begin STORED DATA

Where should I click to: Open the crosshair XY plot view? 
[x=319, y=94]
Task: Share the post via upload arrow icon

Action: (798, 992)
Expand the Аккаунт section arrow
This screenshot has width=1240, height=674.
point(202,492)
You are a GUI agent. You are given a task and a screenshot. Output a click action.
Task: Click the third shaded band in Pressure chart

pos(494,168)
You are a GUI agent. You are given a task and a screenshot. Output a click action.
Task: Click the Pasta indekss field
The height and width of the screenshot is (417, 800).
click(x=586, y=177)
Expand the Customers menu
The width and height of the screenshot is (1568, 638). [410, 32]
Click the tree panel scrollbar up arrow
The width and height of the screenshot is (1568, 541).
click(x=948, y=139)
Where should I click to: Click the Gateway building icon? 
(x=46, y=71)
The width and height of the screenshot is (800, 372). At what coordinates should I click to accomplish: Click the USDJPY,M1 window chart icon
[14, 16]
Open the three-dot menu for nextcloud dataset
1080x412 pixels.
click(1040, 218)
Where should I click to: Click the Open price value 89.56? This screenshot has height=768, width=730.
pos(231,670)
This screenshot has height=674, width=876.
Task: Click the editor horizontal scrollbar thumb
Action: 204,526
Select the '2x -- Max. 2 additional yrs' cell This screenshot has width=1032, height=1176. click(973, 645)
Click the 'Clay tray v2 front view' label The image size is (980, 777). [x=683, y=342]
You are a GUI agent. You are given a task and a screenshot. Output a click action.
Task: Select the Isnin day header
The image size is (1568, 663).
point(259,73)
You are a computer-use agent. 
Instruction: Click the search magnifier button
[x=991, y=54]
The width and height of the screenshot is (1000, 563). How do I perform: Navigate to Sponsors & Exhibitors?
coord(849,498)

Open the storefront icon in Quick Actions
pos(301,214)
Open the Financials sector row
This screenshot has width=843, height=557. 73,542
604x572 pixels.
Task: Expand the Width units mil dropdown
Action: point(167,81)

end STORED DATA

Return the lines of the listing above exactly as they appear, starting at the line that contains "Expand the Аккаунт section arrow" and ending at the line that contains "pos(301,214)", both included.

Expand the Аккаунт section arrow
This screenshot has width=1240, height=674.
point(202,492)
You are a GUI agent. You are given a task and a screenshot. Output a click action.
Task: Click the third shaded band in Pressure chart

pos(494,168)
You are a GUI agent. You are given a task and a screenshot. Output a click action.
Task: Click the Pasta indekss field
The height and width of the screenshot is (417, 800).
click(x=586, y=177)
Expand the Customers menu
The width and height of the screenshot is (1568, 638). [410, 32]
Click the tree panel scrollbar up arrow
The width and height of the screenshot is (1568, 541).
click(x=948, y=139)
Where should I click to: Click the Gateway building icon? 
(x=46, y=71)
The width and height of the screenshot is (800, 372). At what coordinates should I click to accomplish: Click the USDJPY,M1 window chart icon
[14, 16]
Open the three-dot menu for nextcloud dataset
1080x412 pixels.
click(1040, 218)
Where should I click to: Click the Open price value 89.56? This screenshot has height=768, width=730.
pos(231,670)
This screenshot has height=674, width=876.
Task: Click the editor horizontal scrollbar thumb
Action: 204,526
Select the '2x -- Max. 2 additional yrs' cell This screenshot has width=1032, height=1176. click(973, 645)
Click the 'Clay tray v2 front view' label The image size is (980, 777). [x=683, y=342]
You are a GUI agent. You are given a task and a screenshot. Output a click action.
Task: Select the Isnin day header
The image size is (1568, 663).
point(259,73)
You are a computer-use agent. 
Instruction: Click the search magnifier button
[x=991, y=54]
The width and height of the screenshot is (1000, 563). How do I perform: Navigate to Sponsors & Exhibitors?
coord(849,498)

Open the storefront icon in Quick Actions
pos(301,214)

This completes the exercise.